With the Industrial Revolution and the intoxication of economic growth, the West, to secure free or cheap raw materials for its industrial economy, encroached on resource-rich territories, leveraging its industrial might and profiteering ethos to usher in the colonial era. Colonialism, driven by Western industrial power and later Tsarist Eastern Bloc ambitions, developed controlled movements of pseudo-spirituality, religiosity, and freedom to counter resistance from freedom-seeking nations, managing uprisings, especially among the masses, through these movements.

These movements, designed to attract diverse masses, took three forms: anti-Westernism, Western-avoidance, and Westernism (Western obsession). Anti-Western movements were tainted with violence and cruelty to repel societies from their restrictive pressures, pushing them toward Western-avoidance, which advocated withdrawal rather than confrontation or dependence, rendering Western opponents stagnant and inert, or toward Western-obsessed groups that promoted humanism as the salvation for third-world nations or served as Tsarist infiltrators promoting socialism. Alongside suppressing extreme anti-colonial movements by absorbing them into fabricated freedom movements, colonial powers also supported Western-obsessed or Tsarist-leaning groups, leveraging their fascination with Western or Russian culture, technology, and industry to turn cultural interactions into clashes. By amplifying these groups in culture, art, literature, and philosophy, alongside violent caliphate-seeking movements that tarnished religion’s image through harshness and violence, they constrained the space for moderate advocates of selective progress and positive cultural interaction with the West or Russia.

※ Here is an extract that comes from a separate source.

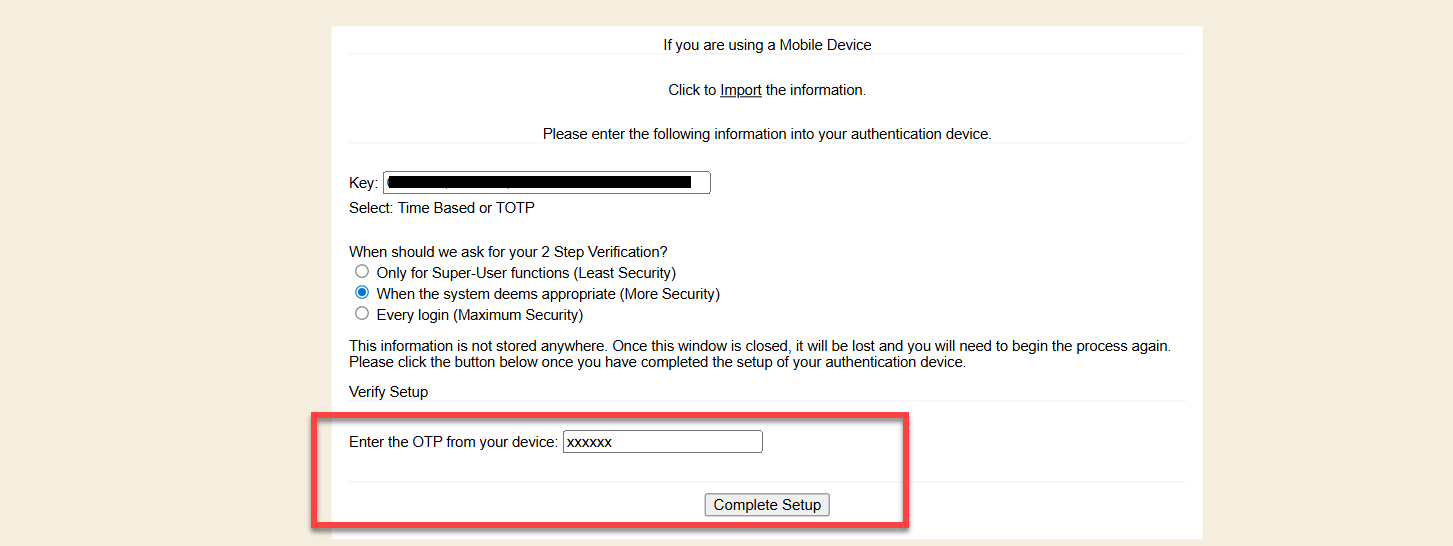Click the words 'Click to' before Import

(692, 90)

Given the highly insidious and subtle influence of Western and Russian powers in the political and decision-making centers of other nations, one cannot adopt an optimistic view of anti-colonial movements. Caution is warranted, assuming their dependence and inauthenticity unless their integrity, clarity, and successful outcome are proven with unambiguous evidence.

The Future of Buddhism

Although Buddhism is currently a global religion with a large community, its lack of cohesive knowledge about God renders it neither comprehensive nor responsive. Its extreme asceticism and world-renunciation make its societies, if left free, highly prone to migrating to other religions. This, coupled with its non-proselytizing nature, confines it to its traditional societies, limiting its future, except in cases where romantic and colonial policies promote spirituality detached from religion, living through mental focus on personal possessions and pure, unconditional love devoid of faith and religious cultivation, under the banner of peace, transcendence, and truth as a dominant culture.

In contrast, the two dominant religions, Islam and Christianity, with their emphasis on jihad against unbelievers and their powerful missionary appeal, are rapidly and aggressively expanding their influence and communities, conquering the hearts of followers of other religions, including Buddhism, and fundamentally transforming them.